Today I caught a replay of Mechanical Marvels: Clockwork Dreams, a BBC4 documentary on the history of robots. It is by Professor Simon Schaffer, and it looks at clockwork automata, from the earliest mediaeval clocks through the magnificent toys of renaissance courts and on to the invention of industrial robots such as automatic looms. It is worth watching just for the early automata that he has working, but at one point during the program Schaffer says:

A science fiction novel written in the 1770s to attack the aristocratic regime described courtiers as: “Bodies without souls, covered in lace. Automata that might look like humans, but weren’t.”

Given that this was in the run-up to a section on the French Revolution, I suspect that the novel in question was written in French. Probably that’s why Schaffer didn’t mention the name or the author. But he does call the book a science fiction novel, and the date puts it before Frankenstein (though after The Blazing World). I want to know what it is. Can anyone help?

4 thoughts on “Some Robot History

  1. I can’t help on that, but… Was there no mention of Heron of Alexandria? Or the Banu Musa brothers?
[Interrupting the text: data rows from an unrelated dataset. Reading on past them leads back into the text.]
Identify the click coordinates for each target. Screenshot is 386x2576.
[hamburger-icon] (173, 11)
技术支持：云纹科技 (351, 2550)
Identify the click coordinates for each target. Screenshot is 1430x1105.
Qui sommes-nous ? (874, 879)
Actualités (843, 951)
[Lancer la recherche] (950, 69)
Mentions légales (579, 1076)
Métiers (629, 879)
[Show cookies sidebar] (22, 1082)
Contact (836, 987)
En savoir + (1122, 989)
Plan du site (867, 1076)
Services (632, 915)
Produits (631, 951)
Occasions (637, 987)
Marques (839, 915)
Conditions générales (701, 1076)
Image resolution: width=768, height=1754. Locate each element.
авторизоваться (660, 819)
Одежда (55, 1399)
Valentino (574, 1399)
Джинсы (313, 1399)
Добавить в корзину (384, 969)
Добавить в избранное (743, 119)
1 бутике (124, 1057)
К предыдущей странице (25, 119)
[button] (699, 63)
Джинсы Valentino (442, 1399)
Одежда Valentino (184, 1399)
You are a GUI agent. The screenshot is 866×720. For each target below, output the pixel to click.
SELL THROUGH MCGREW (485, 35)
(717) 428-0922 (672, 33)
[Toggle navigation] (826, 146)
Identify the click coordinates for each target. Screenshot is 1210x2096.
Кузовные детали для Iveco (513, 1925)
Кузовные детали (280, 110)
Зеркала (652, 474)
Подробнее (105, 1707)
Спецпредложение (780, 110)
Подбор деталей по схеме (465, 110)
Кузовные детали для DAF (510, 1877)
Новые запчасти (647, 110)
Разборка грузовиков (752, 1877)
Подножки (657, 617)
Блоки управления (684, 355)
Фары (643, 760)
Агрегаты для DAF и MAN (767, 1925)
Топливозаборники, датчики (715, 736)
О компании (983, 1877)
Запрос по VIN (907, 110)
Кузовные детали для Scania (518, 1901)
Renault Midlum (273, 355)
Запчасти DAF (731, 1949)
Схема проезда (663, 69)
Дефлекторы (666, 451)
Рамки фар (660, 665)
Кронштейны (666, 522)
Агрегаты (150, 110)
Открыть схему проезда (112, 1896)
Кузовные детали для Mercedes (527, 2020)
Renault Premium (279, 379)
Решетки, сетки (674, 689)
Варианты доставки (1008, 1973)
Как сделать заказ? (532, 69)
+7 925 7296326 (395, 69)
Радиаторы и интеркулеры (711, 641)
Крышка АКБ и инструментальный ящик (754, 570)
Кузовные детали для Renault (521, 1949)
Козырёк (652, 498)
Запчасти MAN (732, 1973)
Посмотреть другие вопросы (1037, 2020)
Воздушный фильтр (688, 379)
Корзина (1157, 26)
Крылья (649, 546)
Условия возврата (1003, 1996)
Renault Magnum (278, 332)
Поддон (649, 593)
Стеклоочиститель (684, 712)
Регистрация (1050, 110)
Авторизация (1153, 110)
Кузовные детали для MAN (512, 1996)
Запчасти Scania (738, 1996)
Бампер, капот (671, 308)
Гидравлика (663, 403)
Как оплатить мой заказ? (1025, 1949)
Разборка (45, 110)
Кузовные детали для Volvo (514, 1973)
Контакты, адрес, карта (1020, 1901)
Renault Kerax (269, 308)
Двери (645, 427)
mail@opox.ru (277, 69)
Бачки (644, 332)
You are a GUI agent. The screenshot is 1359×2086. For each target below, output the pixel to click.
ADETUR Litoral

  2. The book is Louis Mercier, ‘L’An 2440: Rêve s’il en fut jamais’ (“The year 2440: a dream if there ever was one”), chap. 6: “De mon temps un luxe puéril et ruineux avait dérangé toutes les cervelles ; un corps sans âme était surchargé de dorure, et l’automate alors ressemblait à un homme”. Mercier is cited in Minsoo Kang’s excellent book, ‘Sublime dreams of living machines’ (Harvard, 2011), page 164. Hope this helps.

    1. Thank you very much. And I see now that the book is cited in the SF Encyclopedia. I wish I’d know about that when I was doing the Dystopias panel at Cheltenham.

      And thanks also for a fascinating documentary.